> SHORT PROBLEM
Reproduce every line of the entries below word for word, leaving the pictures out of your answer.

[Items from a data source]
..........
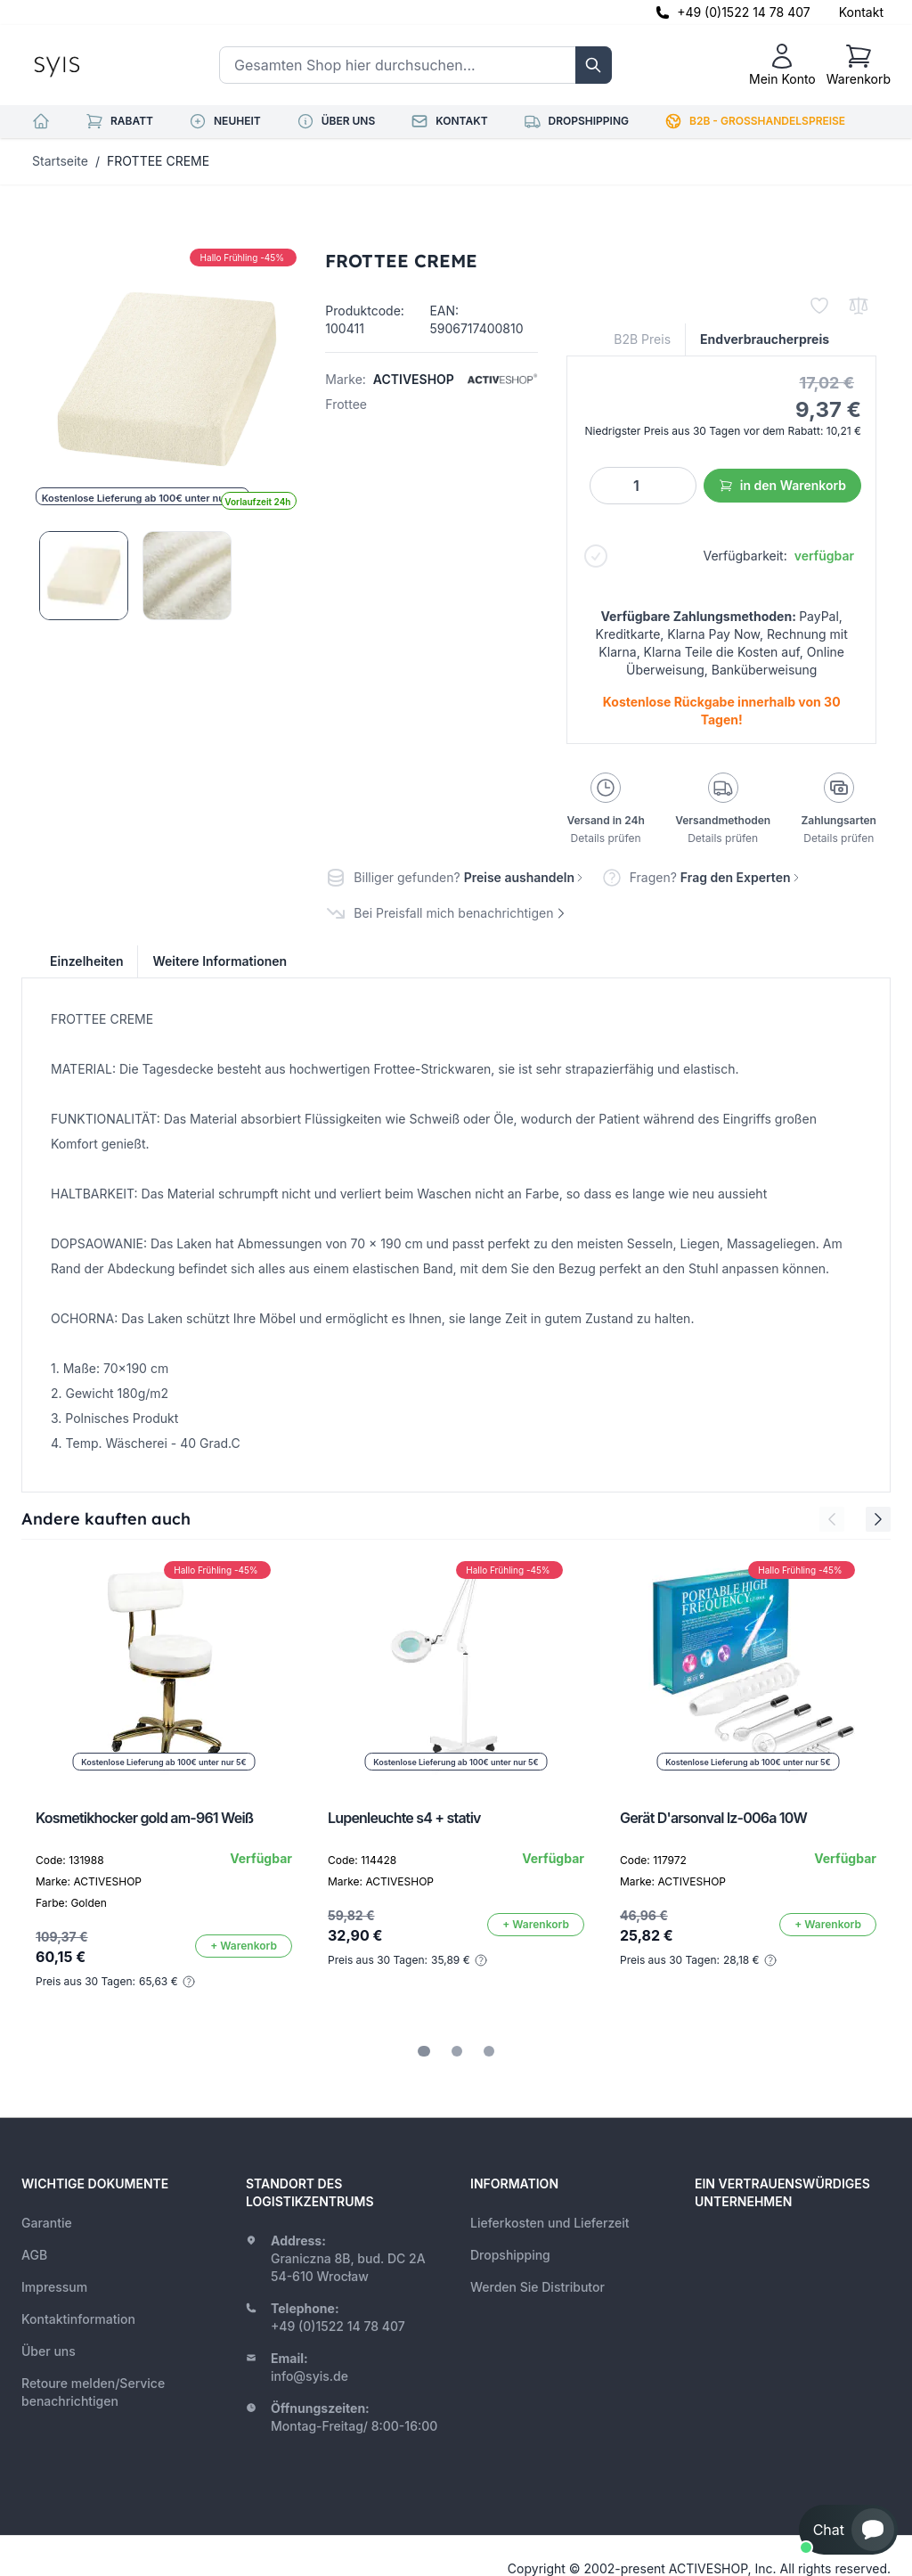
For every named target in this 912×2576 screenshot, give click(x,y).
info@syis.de (309, 2376)
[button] (848, 2530)
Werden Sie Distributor (537, 2286)
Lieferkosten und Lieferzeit (550, 2222)
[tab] (424, 2051)
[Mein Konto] (782, 65)
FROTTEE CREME (158, 160)
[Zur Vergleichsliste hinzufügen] (858, 305)
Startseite (60, 160)
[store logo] (97, 65)
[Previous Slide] (831, 1519)
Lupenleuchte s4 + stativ (404, 1818)
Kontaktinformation (78, 2319)
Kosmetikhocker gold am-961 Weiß (144, 1818)
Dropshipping (510, 2254)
..........
> EXERCISE OUTPUT
For every named target in this 912×2576 screenshot, give click(x,y).
info@syis.de (309, 2376)
[button] (848, 2530)
Werden Sie Distributor (537, 2286)
Lieferkosten und Lieferzeit (550, 2222)
[tab] (424, 2051)
[Mein Konto] (782, 65)
FROTTEE CREME (158, 160)
[Zur Vergleichsliste hinzufügen] (858, 305)
Startseite (60, 160)
[store logo] (97, 65)
[Previous Slide] (831, 1519)
Lupenleuchte s4 + stativ (404, 1818)
Kontaktinformation (78, 2319)
Kosmetikhocker gold am-961 Weiß (144, 1818)
Dropshipping (510, 2254)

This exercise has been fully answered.